James McKie

Personal information
- Full name: James McKie (born John McCoy)
- Date of birth: 3 April 1873
- Place of birth: Dalry, Ayrshire, Scotland
- Position: Full-back

Youth career
- 15th Company Royal Artillery

Senior career*
- Years: Team / Apps / (Gls)
- 18??–1896: Freemantle
- 1896–1897: Southampton St. Mary's / 6 / (0)
- 1897–1899: Chatham
- 1899–19??: Dartford

= James McKie (footballer, born 1873) =

Scottish footballer

James McKie was a Scottish footballer who played as a full-back for Southampton St. Mary's in 1896–97, when they won the Southern League title for the first of six occasions over the next eight years.

==Football career==
McKie was born in Dalry, a small town in Ayrshire, Scotland and had served in the 15th Company Royal Artillery. He had been a member of the Freemantle football team before being signed by Southampton St. Mary's in the summer of 1896.

He made his debut for the "Saints" at the County Ground in the opening match of the 1896–97 season, a 4–1 victory over Chatham. He played at left-back with his fellow Scotsmen Donald McKay at right-back and William McMillan at right-half. McKay retained his place for a further two games, before being replaced by Samuel Meston, who had moved back to accommodate Willie Naughton on the right wing. McKie had a further run of three matches, when he took over from McKay in December and January.

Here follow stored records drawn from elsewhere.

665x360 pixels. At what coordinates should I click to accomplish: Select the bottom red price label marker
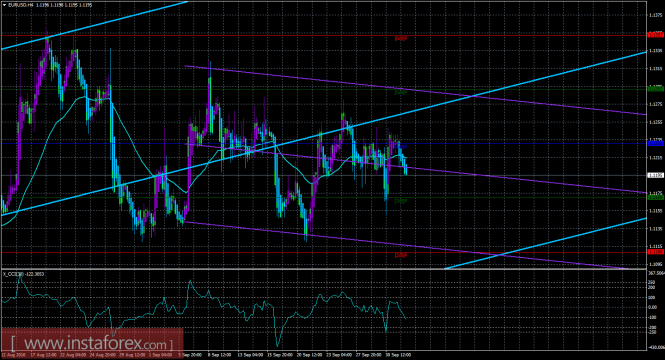pos(656,252)
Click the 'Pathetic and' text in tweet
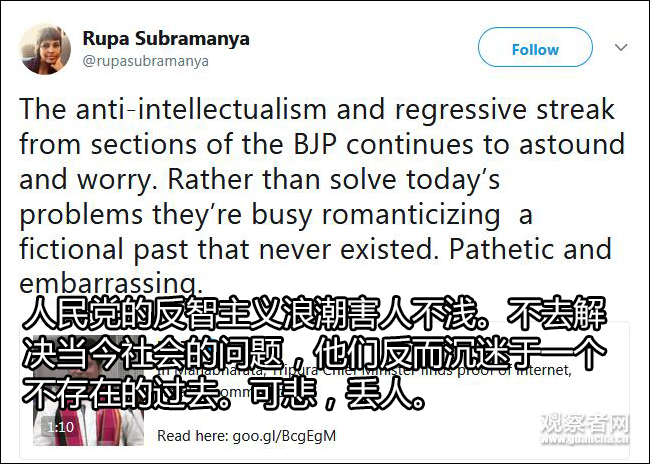Image resolution: width=650 pixels, height=464 pixels. (549, 248)
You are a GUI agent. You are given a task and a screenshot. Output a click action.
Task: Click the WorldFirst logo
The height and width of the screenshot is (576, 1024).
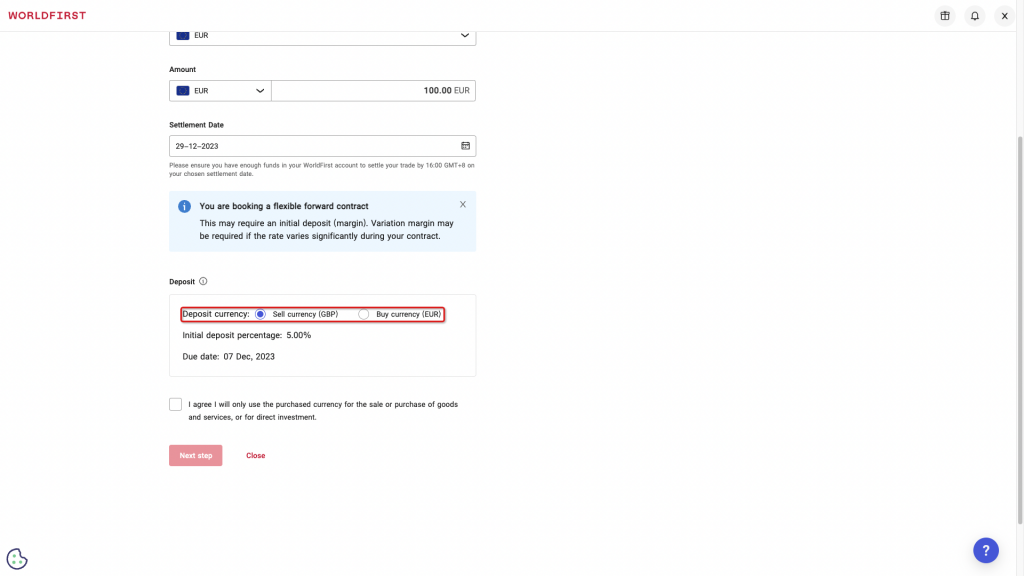coord(47,16)
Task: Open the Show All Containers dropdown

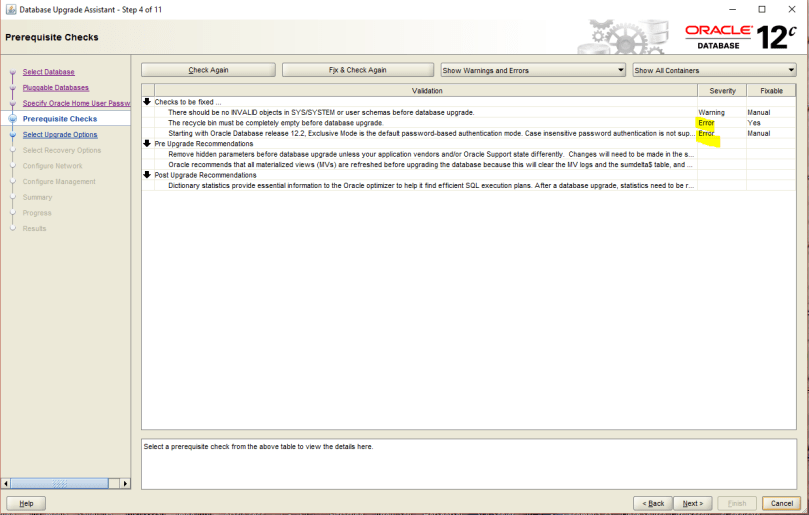Action: (x=713, y=70)
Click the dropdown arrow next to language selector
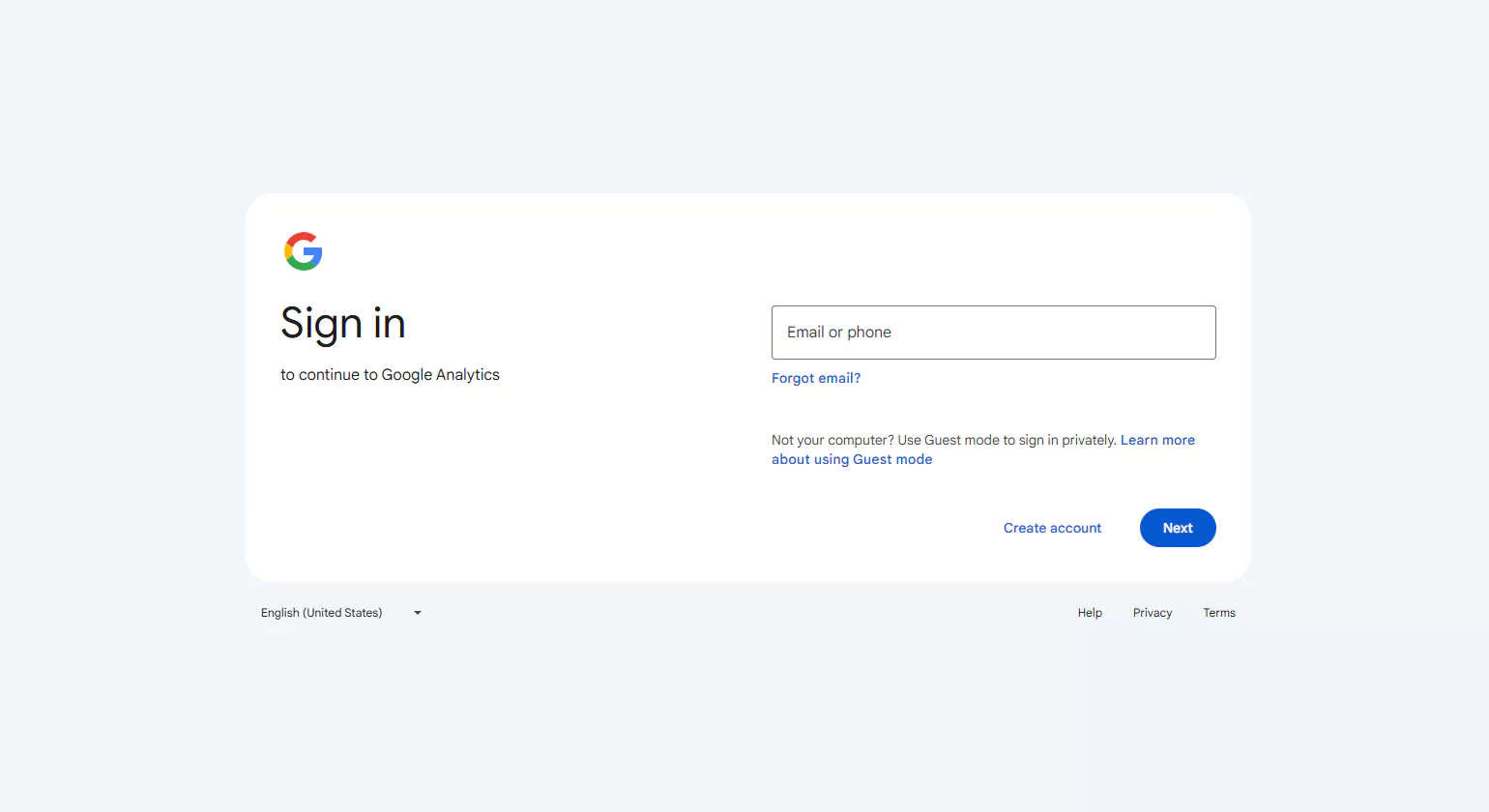 (x=417, y=612)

Described as "tough and rugged", McKie also played in six of the seven FA Cup matches in which the "Saints" reached the Second round proper for the first time, going out to Newton Heath after a replay.

The Saints won the first nine games of the season and finished unbeaten in the league after twenty matches, thus claiming the Southern League title for the first time.

In the summer of 1897, McKie moved to Kent with spells for fellow Southern League teams Chatham and Dartford.